La OCU, que ya denunció la inoportunidad del cambio del sistema del cálculo
del IPC precisamente en este momento, no puede entender que desde la
Administración se pretenda ahora que el consumidor acepte que lo que ha vivido
como una importantísima subida de precios (sobre todo en los precios "oficiales"
que han actuado de motor en este incremento) se haya resuelto, al fin, con un
descenso del IPC. Dar un dato así, sin una explicación creíble y concluyente,
constituye, de nuevo, una prueba más de la absoluta falta de respeto de los
poderes públicos a los ciudadanos a quienes, de manera sistemática, se le niega
un diálogo adulto.
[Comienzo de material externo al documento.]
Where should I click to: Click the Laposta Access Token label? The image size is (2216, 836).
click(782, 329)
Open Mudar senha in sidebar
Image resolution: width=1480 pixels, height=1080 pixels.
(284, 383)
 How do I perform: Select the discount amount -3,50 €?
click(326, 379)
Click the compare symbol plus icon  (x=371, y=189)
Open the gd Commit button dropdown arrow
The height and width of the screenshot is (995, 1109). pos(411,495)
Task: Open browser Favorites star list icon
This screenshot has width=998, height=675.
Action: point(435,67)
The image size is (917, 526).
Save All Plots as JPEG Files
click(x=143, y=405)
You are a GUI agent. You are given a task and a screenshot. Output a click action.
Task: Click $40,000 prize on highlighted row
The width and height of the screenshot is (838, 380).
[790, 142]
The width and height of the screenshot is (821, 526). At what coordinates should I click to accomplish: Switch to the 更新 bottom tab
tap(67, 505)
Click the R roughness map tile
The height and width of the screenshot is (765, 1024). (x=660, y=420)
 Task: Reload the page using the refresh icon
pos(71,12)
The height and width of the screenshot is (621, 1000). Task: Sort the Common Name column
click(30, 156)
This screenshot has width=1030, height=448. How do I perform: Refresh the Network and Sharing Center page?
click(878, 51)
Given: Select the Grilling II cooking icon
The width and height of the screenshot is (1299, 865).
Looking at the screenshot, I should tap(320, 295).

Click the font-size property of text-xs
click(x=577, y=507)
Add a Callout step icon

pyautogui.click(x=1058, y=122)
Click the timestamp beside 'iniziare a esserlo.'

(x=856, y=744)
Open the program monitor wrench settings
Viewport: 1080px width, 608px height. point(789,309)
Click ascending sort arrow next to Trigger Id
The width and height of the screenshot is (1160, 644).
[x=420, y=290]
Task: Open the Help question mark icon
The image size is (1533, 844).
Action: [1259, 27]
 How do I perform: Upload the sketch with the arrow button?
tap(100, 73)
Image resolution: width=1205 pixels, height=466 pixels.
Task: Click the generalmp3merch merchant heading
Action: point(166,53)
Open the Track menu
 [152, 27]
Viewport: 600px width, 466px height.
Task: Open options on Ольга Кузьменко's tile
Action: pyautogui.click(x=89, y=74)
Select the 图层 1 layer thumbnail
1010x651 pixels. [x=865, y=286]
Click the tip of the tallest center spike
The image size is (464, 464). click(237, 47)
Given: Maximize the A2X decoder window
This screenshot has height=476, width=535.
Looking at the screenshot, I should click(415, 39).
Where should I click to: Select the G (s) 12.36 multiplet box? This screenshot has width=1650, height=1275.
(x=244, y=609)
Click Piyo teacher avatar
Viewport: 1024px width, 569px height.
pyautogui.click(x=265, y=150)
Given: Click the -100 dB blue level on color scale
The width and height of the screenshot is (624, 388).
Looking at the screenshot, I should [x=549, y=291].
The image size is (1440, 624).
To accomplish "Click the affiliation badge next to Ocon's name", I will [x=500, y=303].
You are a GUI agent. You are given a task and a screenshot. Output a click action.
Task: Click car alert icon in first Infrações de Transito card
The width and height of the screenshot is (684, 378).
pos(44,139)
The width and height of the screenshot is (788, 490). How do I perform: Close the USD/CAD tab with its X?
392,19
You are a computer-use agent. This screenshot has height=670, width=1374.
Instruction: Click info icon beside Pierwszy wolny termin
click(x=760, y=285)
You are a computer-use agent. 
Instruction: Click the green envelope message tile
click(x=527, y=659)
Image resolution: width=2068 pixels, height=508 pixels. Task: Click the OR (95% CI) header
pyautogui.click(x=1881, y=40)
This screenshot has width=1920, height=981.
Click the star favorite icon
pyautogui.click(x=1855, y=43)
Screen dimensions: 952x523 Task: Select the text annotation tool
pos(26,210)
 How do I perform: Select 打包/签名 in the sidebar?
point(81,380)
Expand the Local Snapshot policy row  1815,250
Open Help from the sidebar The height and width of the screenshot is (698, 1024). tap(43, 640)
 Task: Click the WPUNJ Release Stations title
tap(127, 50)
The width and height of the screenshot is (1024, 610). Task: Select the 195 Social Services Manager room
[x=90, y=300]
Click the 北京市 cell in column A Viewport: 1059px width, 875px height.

En este caso, es imprescindible que el Gobierno, en
aras a la mayor transparencia posible, publique conjuntamente:
- los índices en base 1992 correspondientes al mes de Enero 2002 y
posteriores (que tan sólo se conocerán en base 2001).
- los índices en base 2001 correspondientes al periodo Enero 2001 -
Diciembre 2001 (ya que tan sólo se conocen en base 1992).
Sólo así se podrá conocer el verdadero impacto de los precios en el IPC que,
a buen seguro, estará muy por encima del anunciado por el Gobierno.